The Sunday Herald - What the Bard means to me.

A bit of his poetry from Robert Burns Country: A Man's A Man For A' That:
"Then let us pray that come it may,
(As come it will for a' that,)
That Sense and Worth, o'er a' the earth,
Shall bear the gree, an' a' that.
For a' that, an' a' that,
It's coming yet for a' that,
That Man to Man, the world o'er,
Shall brothers be for a' that."

(Which is a good sentiment to remember in these post-George W. Bush days.)

Another poem, Robert Burns Country: Address To A Haggis

And, if you feel the need for a haggis, go here for recipes.

Finish with a bit from The Scotsman:
In the Year of Homecoming, which officially ends on St Andrew's Day on November 30, Scots descendants and expatriates from around the world are being invited to visit Scotland. Today, meanwhile, the 250th anniversary of the Bard's birth in a stone cottage in Alloway will be celebrated by a range of events throughout the country, although his Ayrshire and Dumfriesshire stamping grounds will remain at the heart of the activities.

The showpiece is Burns Light, for which Dumfries has been preparing for months. Three thousand lanterns have already been made, but organisers expected a rush to last-minute workshops yesterday so there could well be many more.

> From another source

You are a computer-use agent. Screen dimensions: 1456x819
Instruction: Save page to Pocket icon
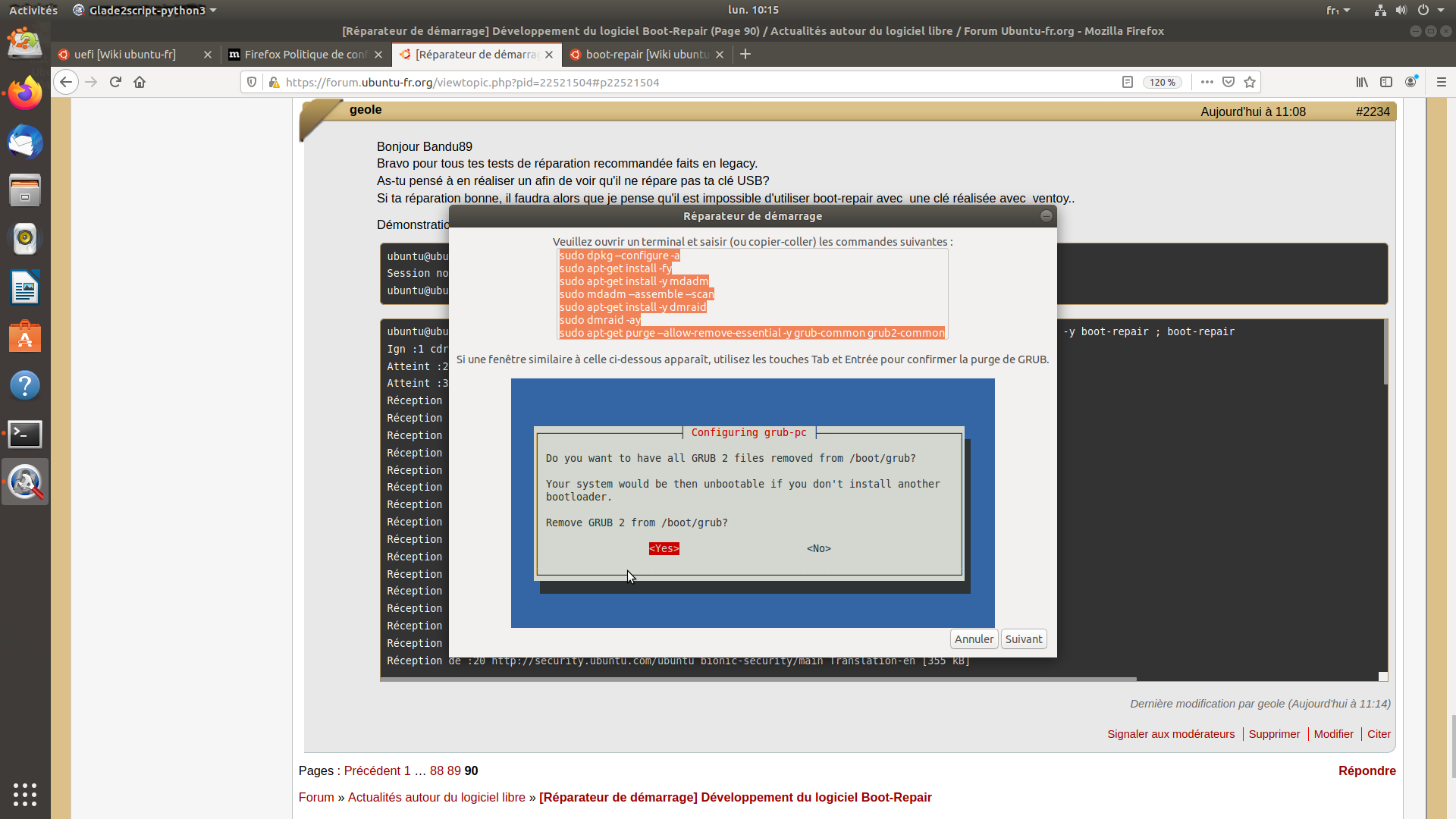(1228, 82)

Over 100 community lantern workshops have already taken place, with groups including 42 schools, Guides, Scouts, Brownies, Cubs, after school clubs, church groups, local charities, local businesses, community groups and Boys Brigades. Some villages are chartering buses to bring families and entire primary school rolls to Dumfries to take part in the processions.

The spectacular finale will be the fire sculpture, believed to be the biggest Tam O' Shanter in the world and weighing in at 4 tonnes. Tam, made by local artists Alex Rigg and Trevor Leat, who make the Edinburgh Hogmanay fire sculptures, will be fired in the middle of the River Nith beside the medieval Devorgilla bridge. A concert featuring contemporary and ceilidh bands will then be held on the Whitesands stage.
I leave you with Inscription For An Altar Of Independence: At Kerroughtree, the Seat of Mr. Heron.:
"Thou of an independent mind,
With soul resolv'd, with soul resign'd;
Prepar'd Power's proudest frown to brave,
Who wilt not be, nor have a slave;
Virtue alone who dost revere,
Thy own reproach alone dost fear-
Approach this shrine, and worship here."